Chapter One

Spaceships came in all shapes and sizes, somewhat like the creatures of the galaxy. Tall, short, fat, thin, colorful, drab - all adjectives that could apply to both spacecraft and the people who piloted them.

This particular spaceship - and the man within it - had seen better days.

When the telephone began ringing, Niev was jolted from his peaceful slumber on the floor amidst a pile of energy cans, their gentle glow illuminating the otherwise pitch black space. He looked around groggily, then clutched his head as a dual wave of nausea and headache swept over him. Groaning, he fell back to the floor, upsetting several of the glowing cans and somehow managing to knock over a short coffee table in the process.

In doing so, the coffee table fell, cracking sharply across Niev's shin. The resulting roar of pain nearly drowned out the telephone, which was still steadily ringing, oblivious to the chaos it had caused.

Desperate by now to stop the noise, Niev hopped into an upright position, favoring his uninjured leg, and limped over to the telephone. Pressing the thin green pad beside a small speaker, he grunted, "Yeah?"

"Niev. Always great to hear your voice."

The soft sound of Niev's head hitting the metallic side of the spaceship echoed through the pigsty of a room.

"Niev?"

"I'm up, I'm up."

"I seem to have called at a bad time. Should I call back?"

Niev forced himself upright once again, determined not to waste this phone call that had cost him so much. "No, no. I'm fine."

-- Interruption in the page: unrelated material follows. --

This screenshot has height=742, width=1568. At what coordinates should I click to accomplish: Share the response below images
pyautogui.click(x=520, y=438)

"You're extremely hungover, from the sounds of it. I would recommend turning on your recording device."

Groaning in exasperation, Niev raised his finger, performing the monumental feat of pressing another button, starting a recording machine that would catch whatever he missed.

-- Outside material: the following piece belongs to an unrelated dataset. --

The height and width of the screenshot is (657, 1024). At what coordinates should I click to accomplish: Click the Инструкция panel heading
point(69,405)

Knowing now that he didn't have to fully pay attention, Niev decided not to pay attention at all. As the voice of an all-too-familiar client blathered on in the background, he moved around his bedroom, kicking at cans, hopefully unloaded weapons, and holo-zines that no decent person would leave out in the open.

Making his way over to the microwave in the corner of the room, Niev barked, "Pastry!" and waited a moment for his food to be assembled and delivered. When a small beep pierced through the cloud of fuzz around his skull, he opened the small door and removed the hot pastry, wincing both from the temperature and his mounting headache.

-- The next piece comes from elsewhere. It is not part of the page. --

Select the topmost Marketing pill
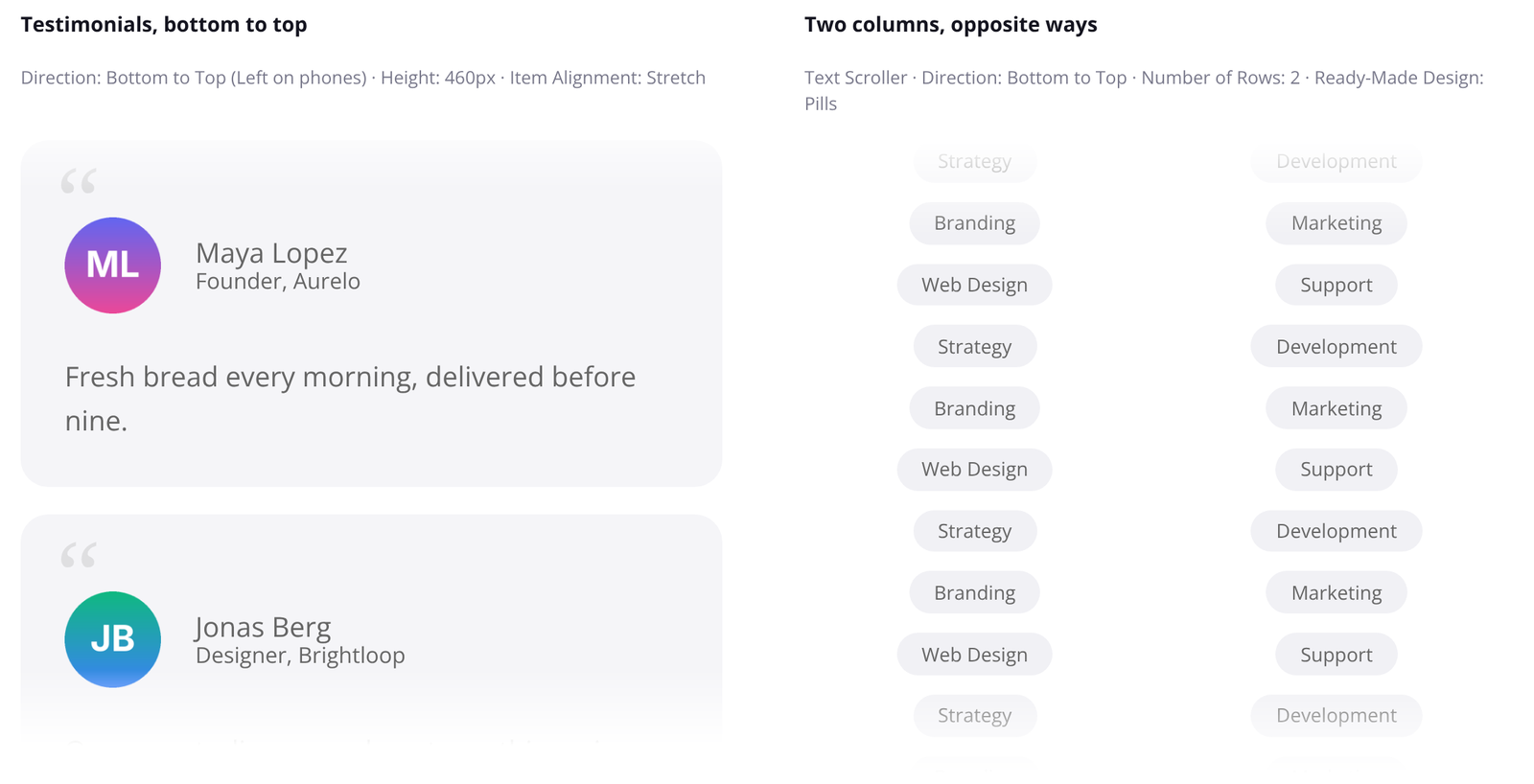This screenshot has height=784, width=1534. point(1336,223)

Niev became vaguely aware of someone attempting to get his attention. It was around this time that he remembered he was still on the phone call with that dearly beloved client.

"Yeah, I'm here."

"So will you do it?"

"How much again?"

"Niev, it's for the good of the galaxy."

"The good of the galaxy doesn't pay my Dyson bill."

There was a long silence, interrupted periodically by a sigh of disappointment from the other end of the telephone. Finally, the person muttered, "50 blieling."

Niev choked on the pastry he was eating and pounded ferociously on his own chest, dislodging the piece of his breakfast - or lunch or dinner, he hadn't yet checked the time - and sending it sailing across the spaceship, where it hit the wall with a wet splat and slid down to live out the rest of its foreseeable days as the newest piece of filth coating the room.

"Niev? Are you okay?" the client asked as Niev coughed ferociously.

"Yeah. Fine," he sputtered, gasping for air. "50...blieling?"

"Yeah." The client sounded about as happy as a mother watching her child go to war. If the obscenely rich mineral driller had, in fact, ever been a mother, and if his piles upon piles of money had ever been children.

Niev had to admit, he liked the man better as an obscenely wealthy rich mineral driller with piles and piles of money than a mother with children.

Children don't pay the Dyson bill, after all.

"Thank you so much. Pleasure doing business with you," Niev told the man, feeling happier than he had since well before he drank his issues to the bottom of one too many bottles. "Means the world."

"Yes, I'm sure." The man's voice held a heavy note of distaste, as though he could see through the telephone and into Niev's frankly horrifying room.

He couldn't. Niev's telephone wasn't nice enough to have that feature.